* Task description *
Below, some lines carry pictures; leave those pictures out and retype exactly the lines from the one with "Click answer text" through the one with "Where should I".

::: Dataset records

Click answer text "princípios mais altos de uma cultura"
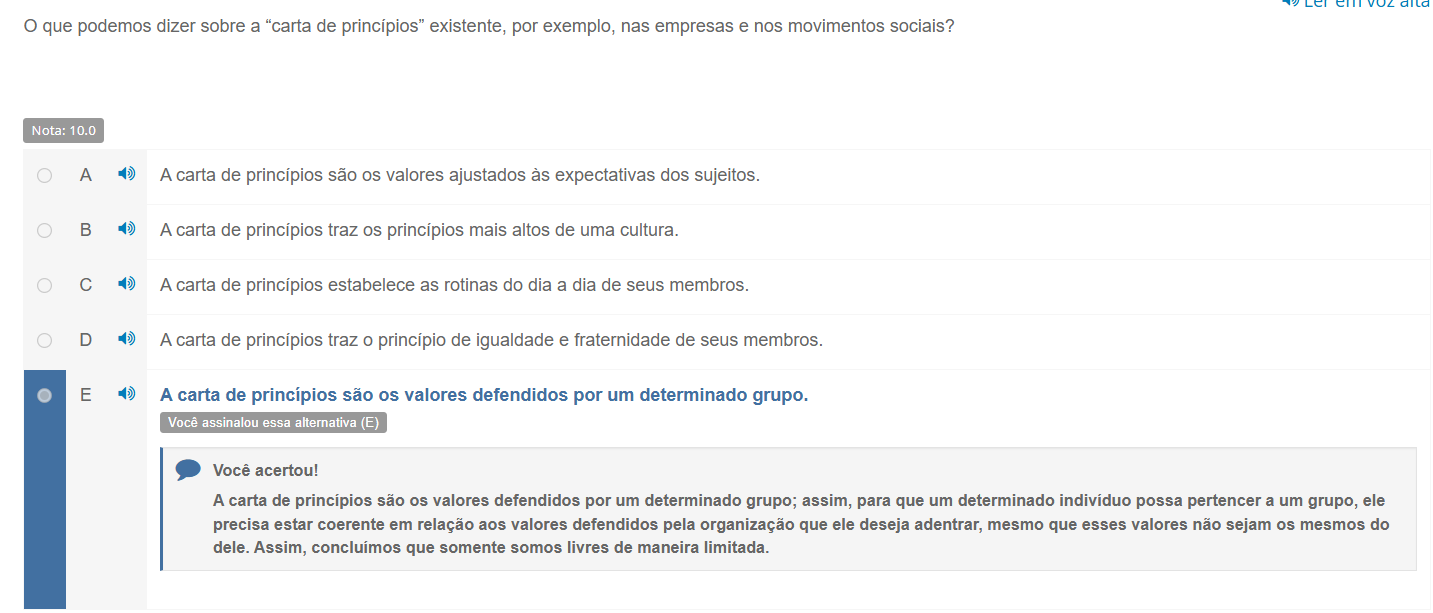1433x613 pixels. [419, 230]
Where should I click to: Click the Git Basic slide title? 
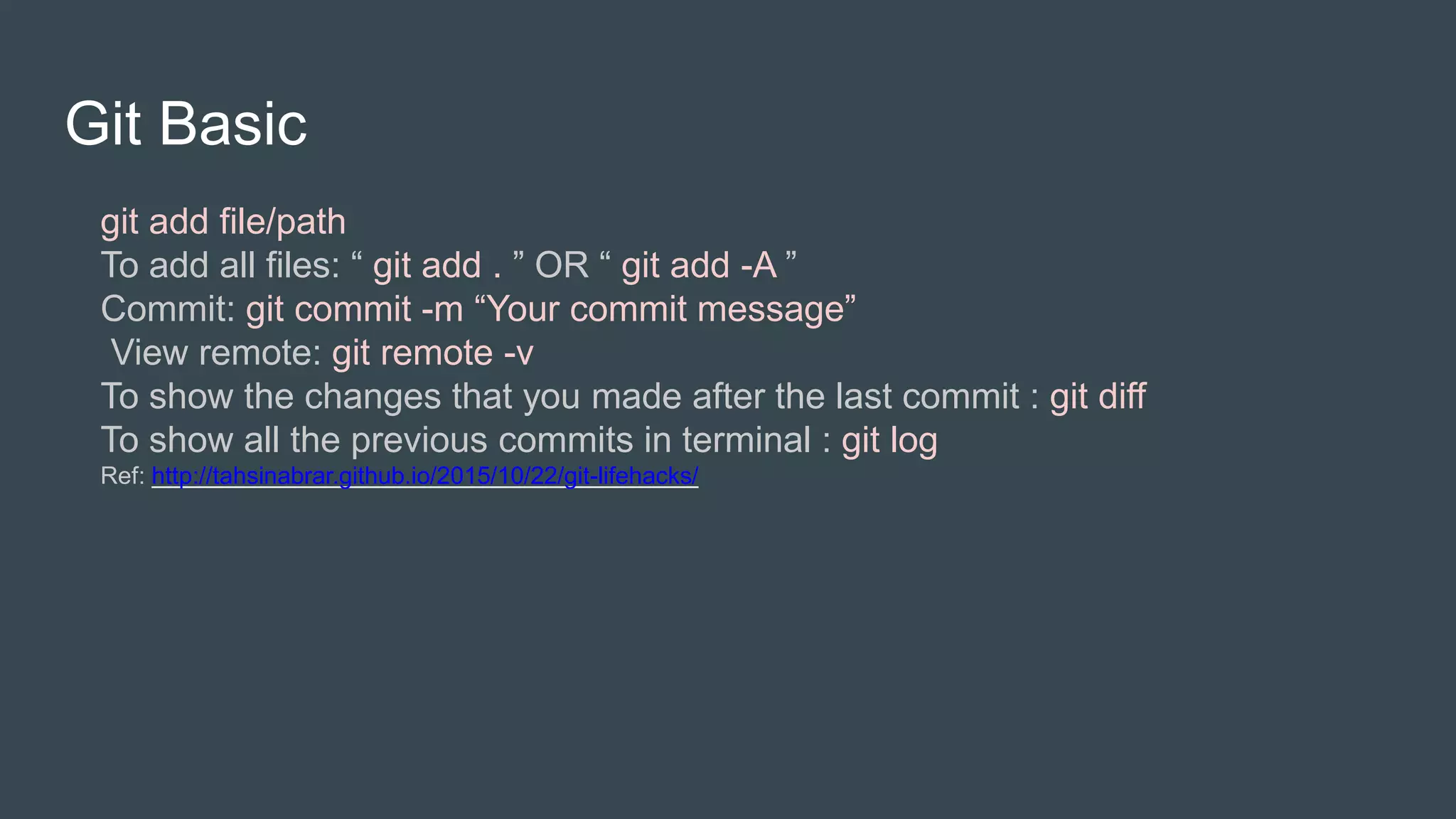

::::::
::: Dataset records

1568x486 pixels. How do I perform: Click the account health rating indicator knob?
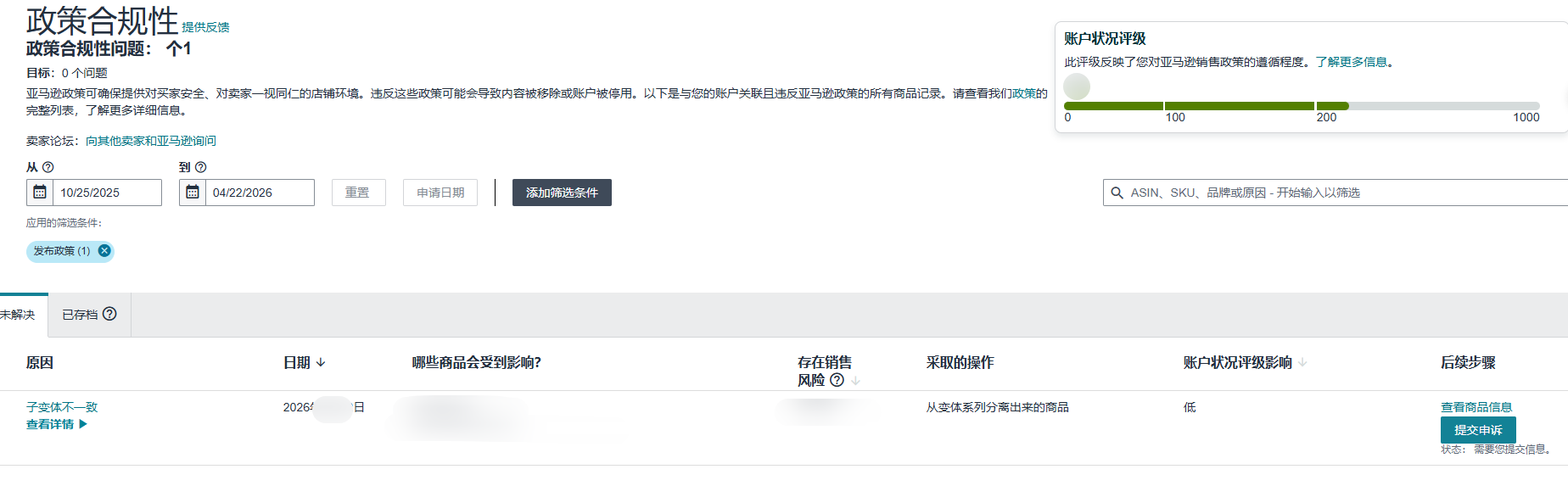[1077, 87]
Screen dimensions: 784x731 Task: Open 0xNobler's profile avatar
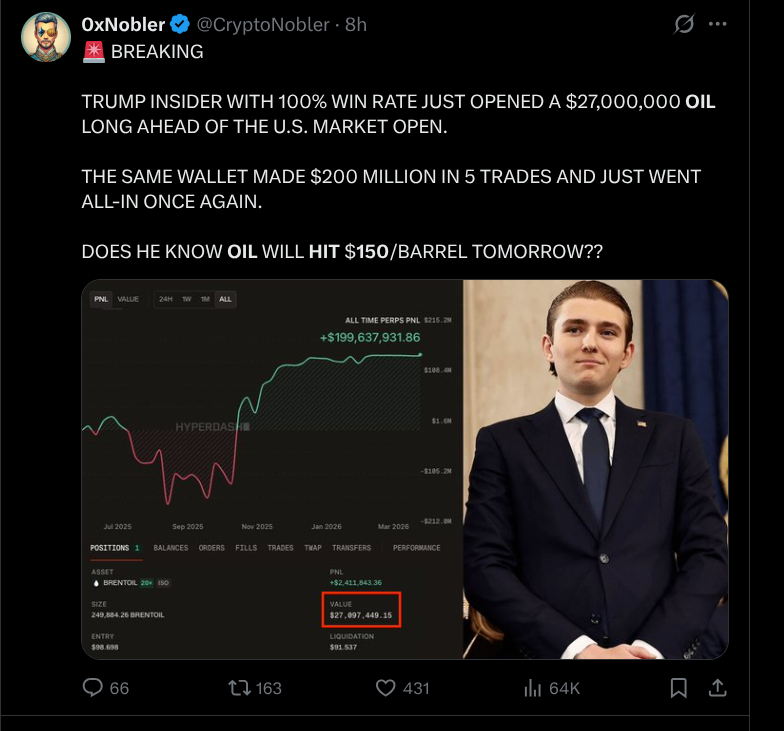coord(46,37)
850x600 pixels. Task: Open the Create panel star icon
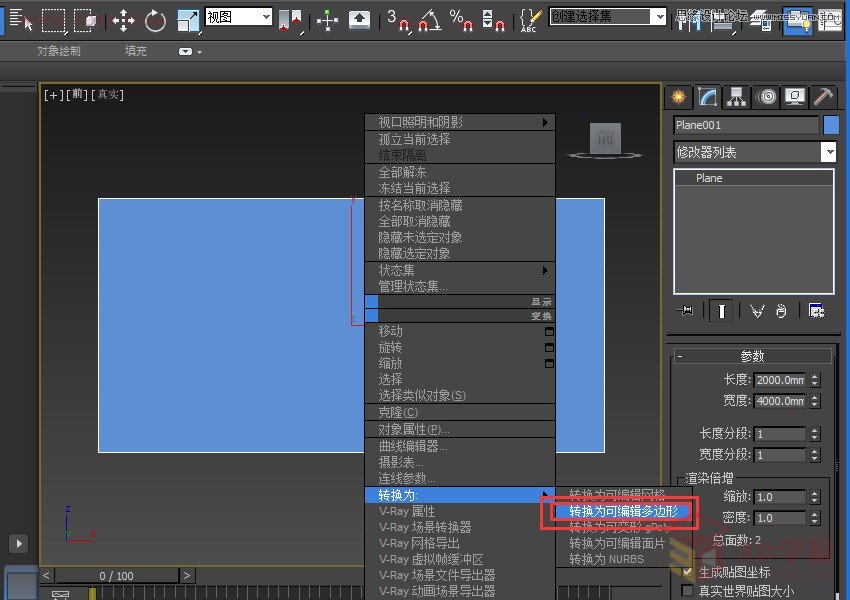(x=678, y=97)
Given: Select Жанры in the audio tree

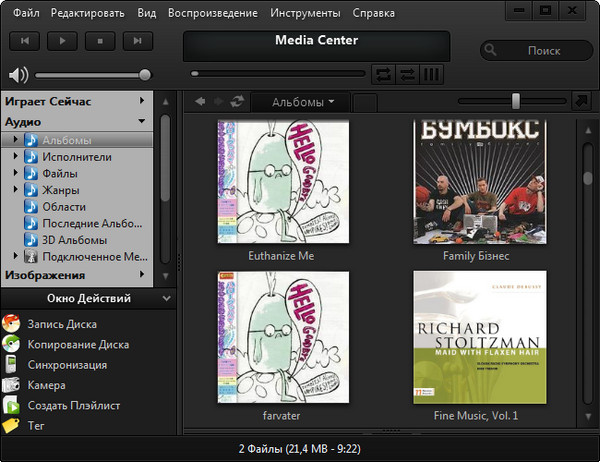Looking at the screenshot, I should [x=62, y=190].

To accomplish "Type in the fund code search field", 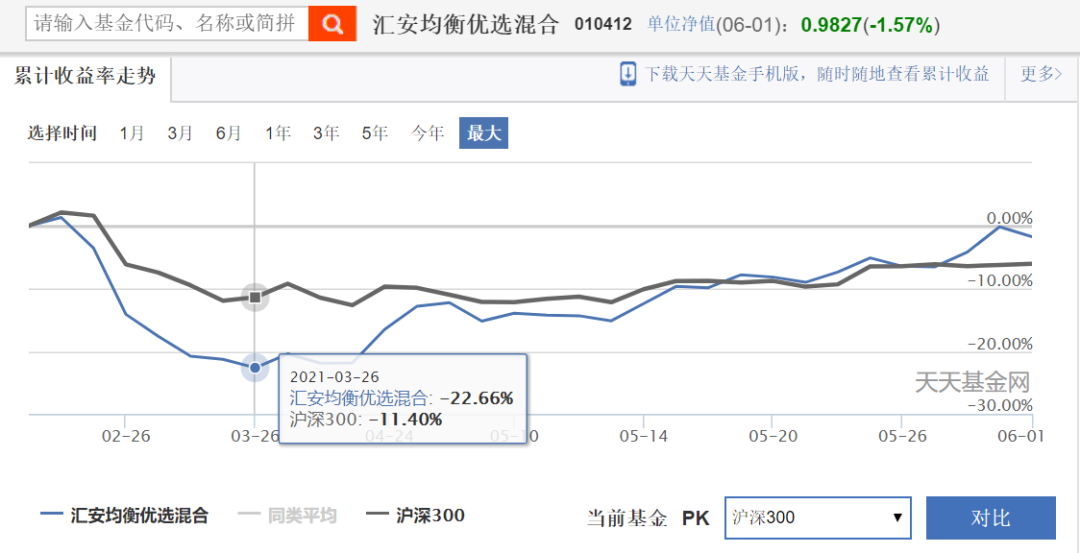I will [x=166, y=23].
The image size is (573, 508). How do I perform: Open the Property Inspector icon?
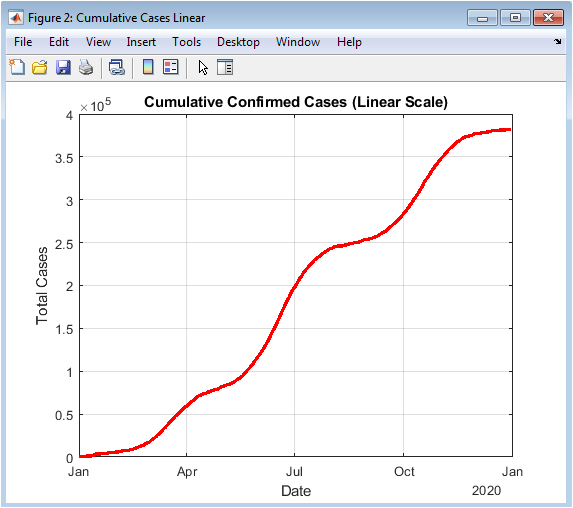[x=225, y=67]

::::::

* The completed task *
Click answer text "princípios mais altos de uma cultura"
1433x613 pixels. [419, 230]
Where should I click to: Click the Git Basic slide title? 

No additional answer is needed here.